## ASSIGNMENT
Exactly repeat the full listing that follows.

## EXTRACTED RECORDS
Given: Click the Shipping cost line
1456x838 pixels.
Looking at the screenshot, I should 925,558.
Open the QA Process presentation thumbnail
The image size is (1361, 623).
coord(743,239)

## EXERCISE OUTPUT
Given: Click the Shipping cost line
1456x838 pixels.
Looking at the screenshot, I should 925,558.
Open the QA Process presentation thumbnail
The image size is (1361, 623).
coord(743,239)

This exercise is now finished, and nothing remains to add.